Data in this exercise:
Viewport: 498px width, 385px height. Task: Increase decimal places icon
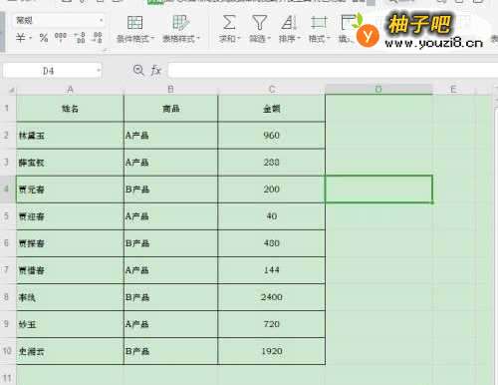coord(81,38)

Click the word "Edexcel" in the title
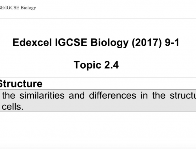32,42
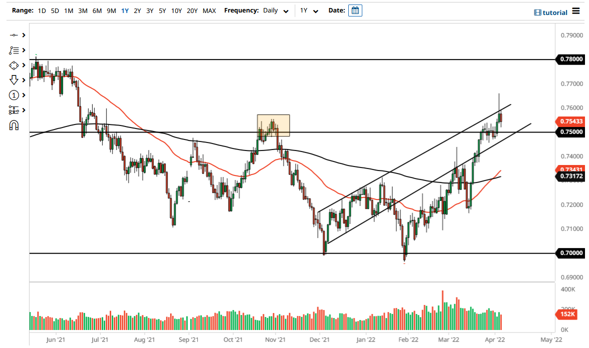Image resolution: width=589 pixels, height=348 pixels.
Task: Choose the arrow marker tool
Action: coord(14,80)
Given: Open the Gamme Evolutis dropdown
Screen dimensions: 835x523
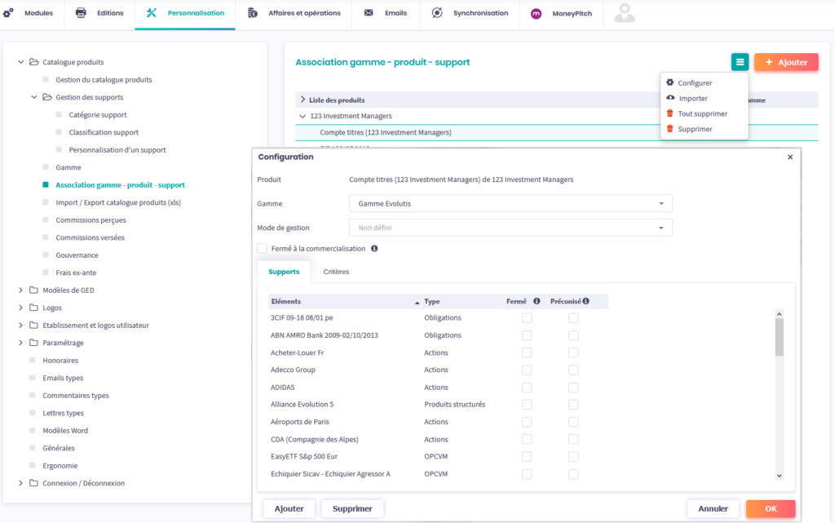Looking at the screenshot, I should coord(510,204).
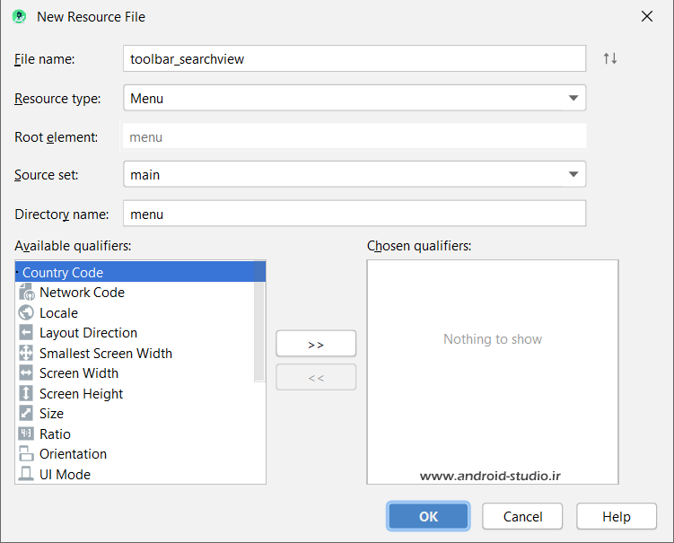The height and width of the screenshot is (543, 674).
Task: Select the Ratio qualifier item
Action: pyautogui.click(x=55, y=434)
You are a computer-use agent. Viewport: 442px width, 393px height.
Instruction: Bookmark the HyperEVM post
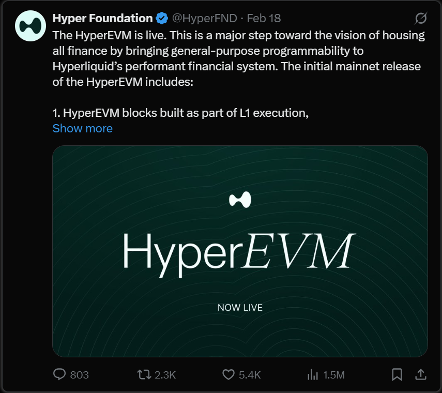click(397, 374)
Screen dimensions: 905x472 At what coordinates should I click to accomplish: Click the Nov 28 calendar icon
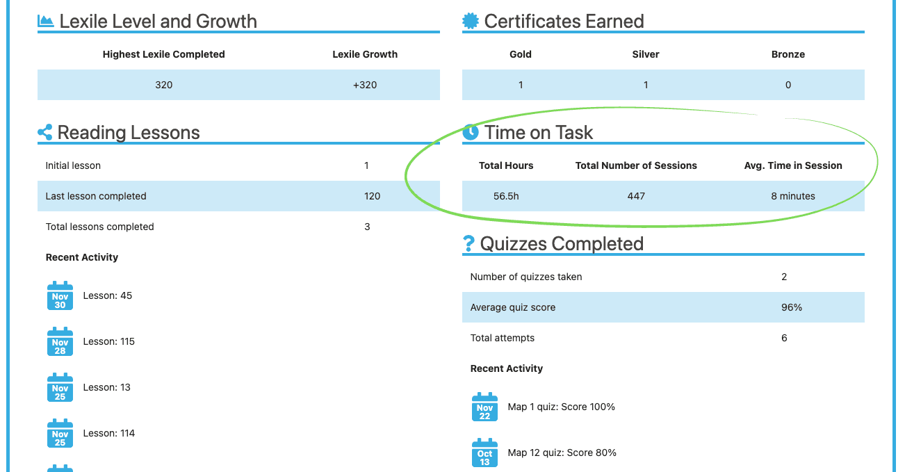(60, 341)
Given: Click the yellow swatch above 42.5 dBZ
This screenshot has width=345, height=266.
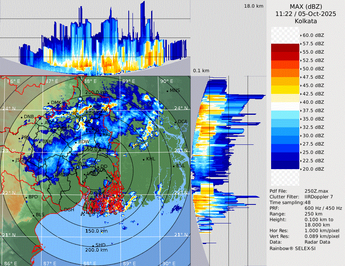Looking at the screenshot, I should pyautogui.click(x=285, y=90).
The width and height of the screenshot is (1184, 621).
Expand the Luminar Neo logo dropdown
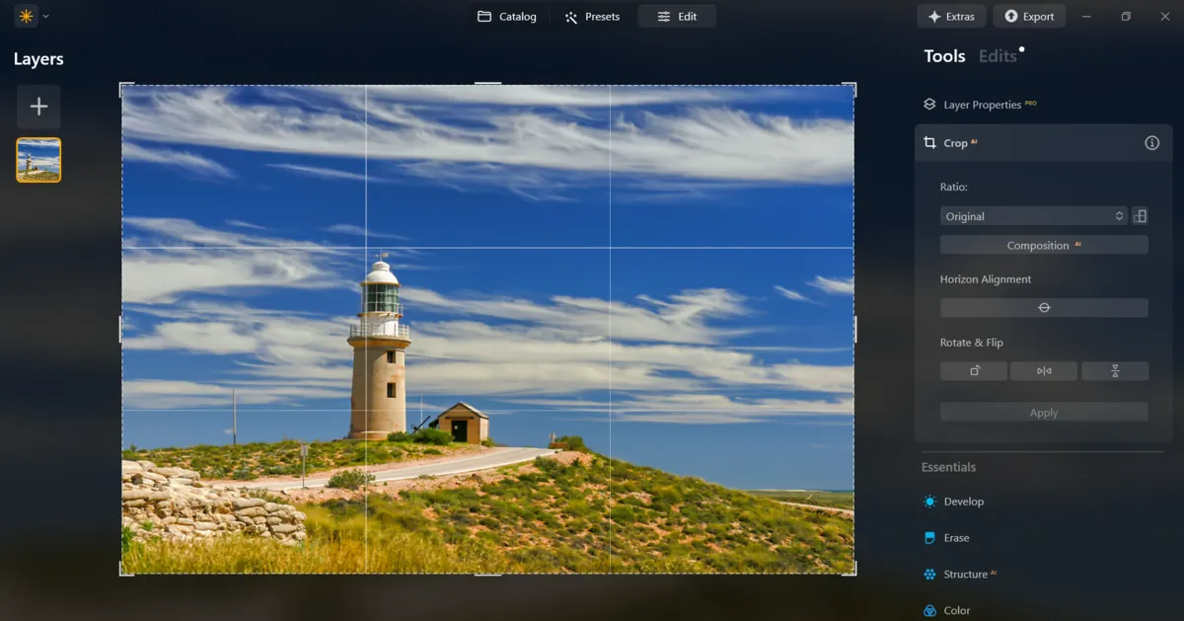pyautogui.click(x=43, y=16)
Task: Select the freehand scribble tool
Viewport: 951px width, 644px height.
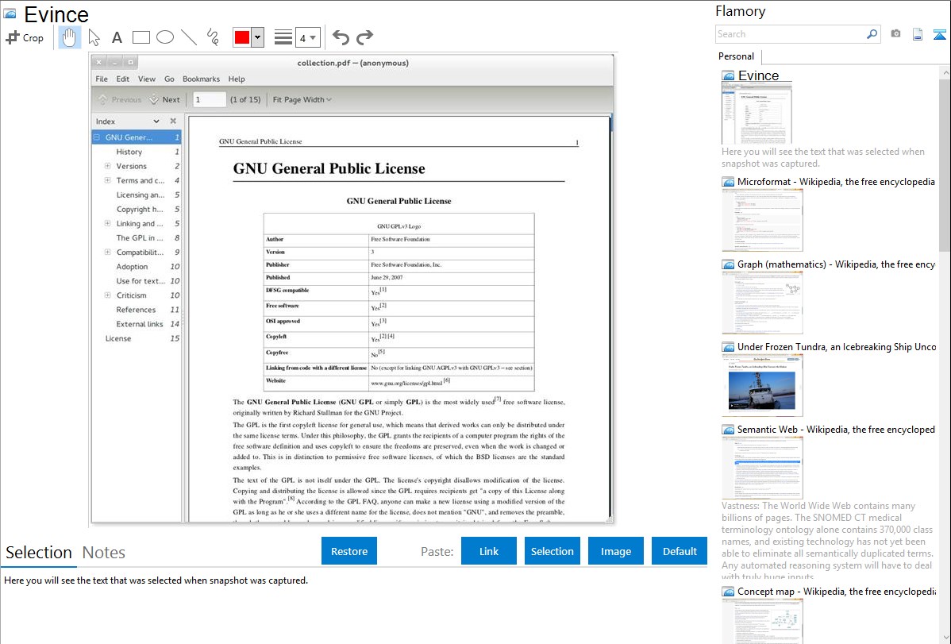Action: (x=213, y=37)
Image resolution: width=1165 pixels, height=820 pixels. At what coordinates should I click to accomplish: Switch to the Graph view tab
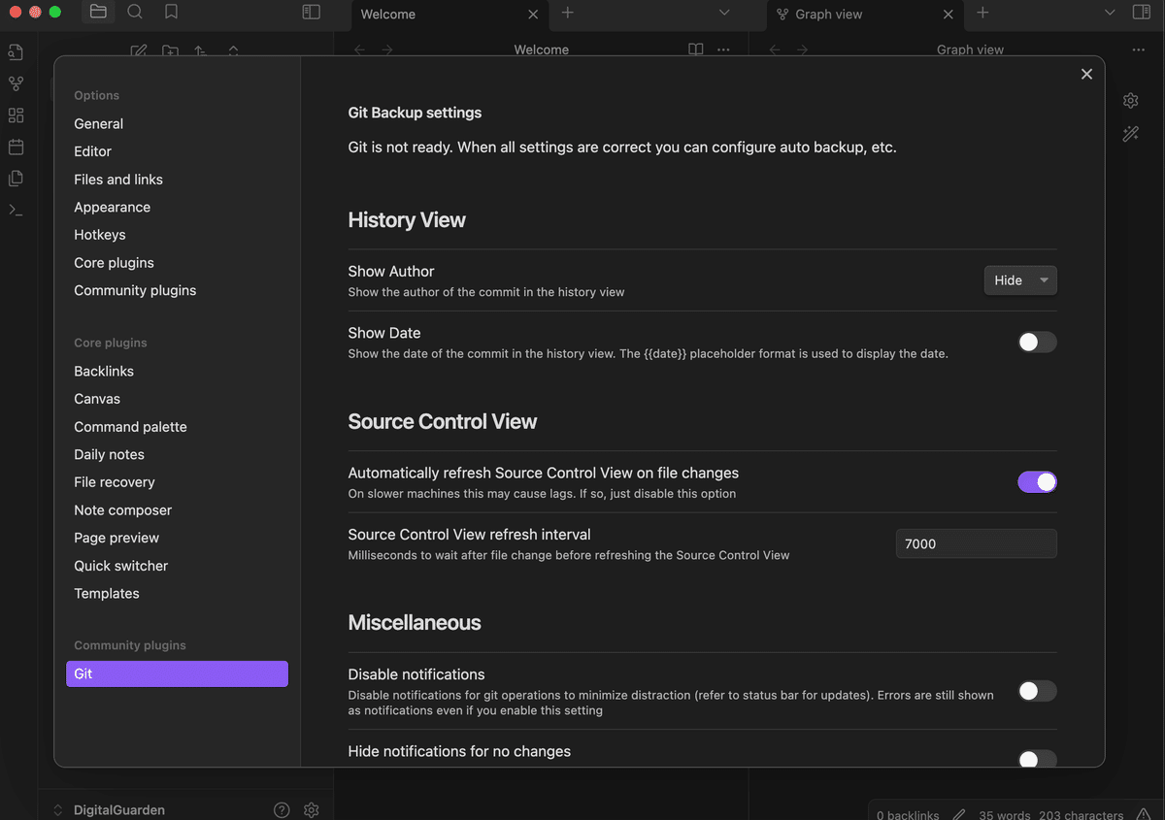click(828, 15)
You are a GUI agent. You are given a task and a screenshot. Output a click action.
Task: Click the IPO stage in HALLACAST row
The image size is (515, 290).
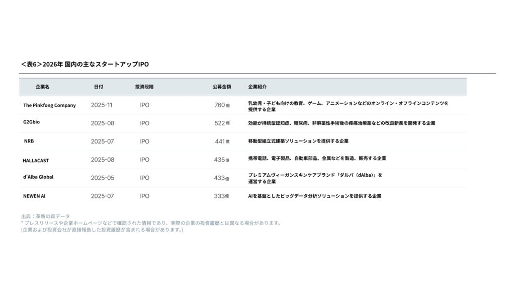[144, 160]
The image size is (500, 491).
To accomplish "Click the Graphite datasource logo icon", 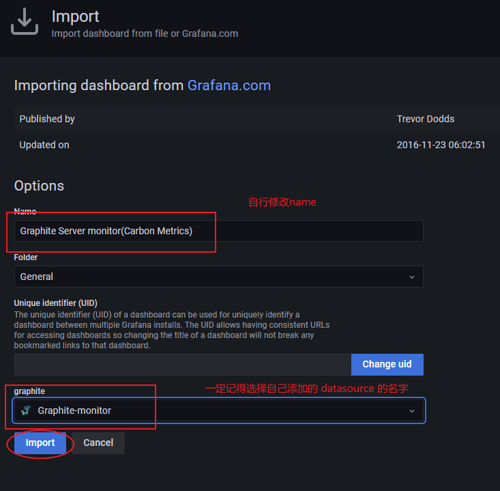I will pos(26,410).
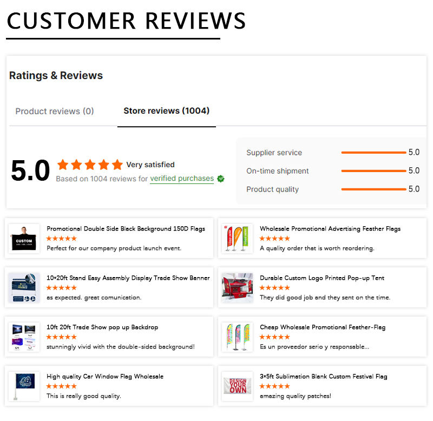Click the Product quality rating bar

pos(373,189)
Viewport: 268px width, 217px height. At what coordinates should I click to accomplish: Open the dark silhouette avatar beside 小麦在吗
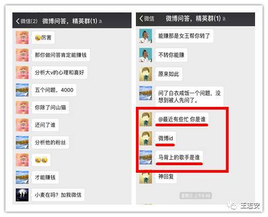(x=22, y=195)
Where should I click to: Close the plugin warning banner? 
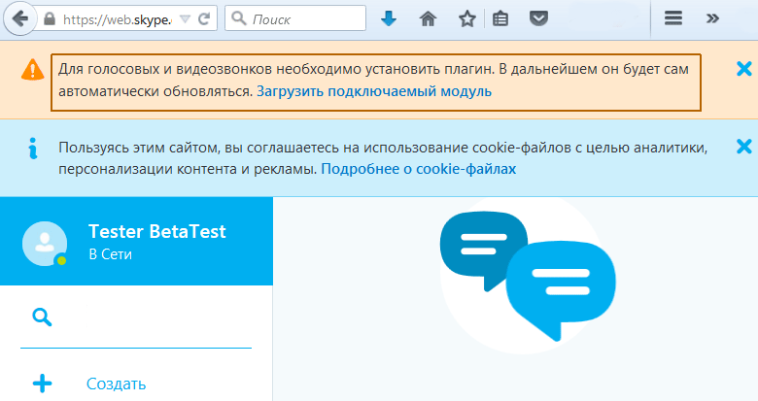click(x=743, y=68)
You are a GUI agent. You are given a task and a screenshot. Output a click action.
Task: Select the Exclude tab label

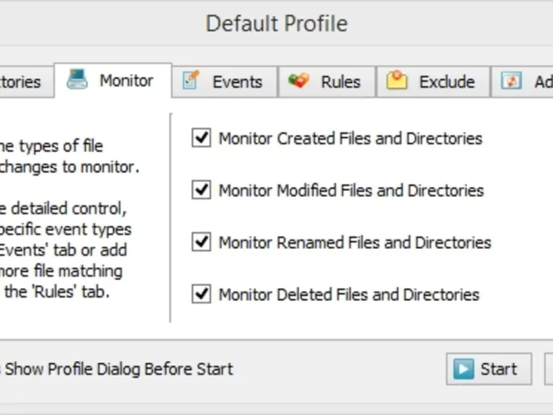pos(447,82)

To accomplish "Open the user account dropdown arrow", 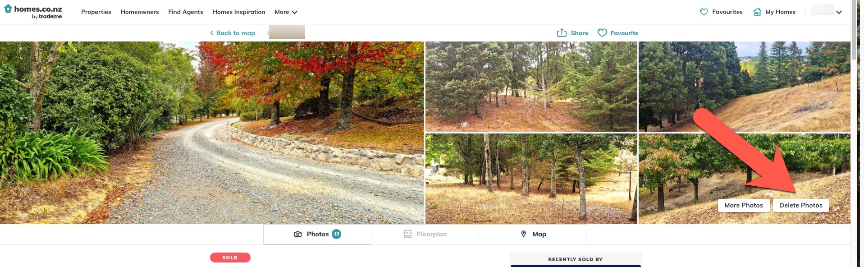I will (839, 12).
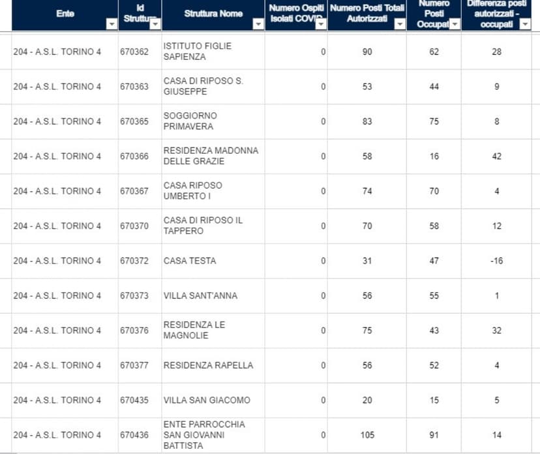The width and height of the screenshot is (540, 454).
Task: Click the occupied places value 91
Action: coord(434,435)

Exercise aim:
In the listing above, find the line with "Click the word" and output it and every line after it up to and including the line with "Given: Open the Gamme Evolutis dropdown", exactly, minus the pictures.

Answer space:
Click the word "Edexcel" in the title
32,42
Image resolution: width=589 pixels, height=348 pixels.
Task: Choose the arrow marker tool
Action: coord(14,80)
Given: Open the Gamme Evolutis dropdown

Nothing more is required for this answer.